Explaining this change, Saksham Jadon, founder of Youngun, said, “One primary reason is the growing appetite of the audience for authentic content. In the past, the digital space was dominated by influencers from tier 1 cities, whose content often felt repetitive and staged. As a result, audiences began seeking out diverse perspectives, leading to the rise of influencers from smaller cities who offer more relatable and genuine content."

Influencers from smaller cities often bring unique cultural nuances and everyday experiences to the table, making their content resonate with their audiences on a deeper level. Brands now recognise the value of hyper-local content that can bridge the gap between urban and rural customer base, especially when it is in the local lingo.

Letting the money do the talking

From a content perspective, the shift towards tier 2 and 3 content creators is predisposed by several factors, with cost a key one. Collaborating with content creators from smaller cities can be more cost-effective for brands than engaging with high-profile influencers from tier 1 cities who charge relatively more. This allows brands to maximise their marketing budgets while reaching and engaging with a wider range of audiences.

Jadon explained that from a brand's perspective, working with these influencers makes more sense ROI-wise. They often deliver higher engagement at a lower cost, making the investment more efficient.

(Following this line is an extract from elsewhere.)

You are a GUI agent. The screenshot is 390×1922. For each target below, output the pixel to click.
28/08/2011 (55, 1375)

Chirag Jain, cofounder of SocialTAG

Additionally, there is the concept of attention trading—brands are gravitating towards trending influencers and creators because their topicality is significantly higher as compared to established influencers. Advances in technology and social media have made it easier for these influencers to amplify their stories across platforms, further driving this shift.

Chirag Jain, cofounder of SocialTAG, said, “Content from smaller cities also feels more genuine and less commercial, which resonates well with audiences. There is a growing pool of talented creators in these cities who are gaining popularity."

The local touch

Content from influencers from metros might not connect effectively with audiences in rural towns. Regional influencers can bring the local flavours and aspirations to the fore better, which fits in perfectly with brand that want to run regionalised campaigns.

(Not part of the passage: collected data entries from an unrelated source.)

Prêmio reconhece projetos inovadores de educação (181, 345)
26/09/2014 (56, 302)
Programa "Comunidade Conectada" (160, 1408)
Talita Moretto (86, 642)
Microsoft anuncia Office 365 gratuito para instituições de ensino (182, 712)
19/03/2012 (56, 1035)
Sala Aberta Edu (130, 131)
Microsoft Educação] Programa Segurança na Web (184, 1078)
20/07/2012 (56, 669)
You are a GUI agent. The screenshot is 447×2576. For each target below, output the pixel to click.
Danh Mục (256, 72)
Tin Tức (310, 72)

Delivering unique perspectives in content, especially with local insights, allows brands to create more inclusive and divergent campaigns. This approach can help them tap into newer markets and demographics, enhancing their reach and relevance and also build a deeper connection with a broader audience base.

More brands are increasingly seeking moments in pop culture to strengthen their presence. Collaborating with these influencers provides an excellent opportunity to create such moments.

For example, the ‘Level sabke niklenge’ trend, which originated from a local audio clip, gained massive popularity, and was adopted by football clubs, IPL teams, and even non-resident Indians. By embracing the distinct voices of these influencers, marketers can craft narratives that stand out and make a lasting impact in moment marketing.

Long-lasting or ephemeral?

While the shift towards content creators from smaller cities is working out well for both the marketers and the audiences, not every tier 2 or 3 influencer is a perfect brand fit. Brand alignment is still crucial to maintain their image in front of society.

Moreover, Hitarth Dadia, partner and CEO of NoFiltr Group, explained that building genuine relationships can take a lot of effort for influencers in far-flung regions. However, with the right approach, it is possible.

It all boils down to regular communication, understanding their audience, and valuing their unique perspective. "We should remember that influencer marketing is a two-way street. By fostering trust and transparency, brands can build long-lasting partnerships with these rising stars, no matter their zip code," he added.

To remain relevant, influencers will need to create content that connects with their target audiences. There is always the concern that current novelty around their persona could wear off, or their content will reach a saturation point. Continuous evolution is the key for thriving in the cluttered digital space, and also keep those brand associations coming in.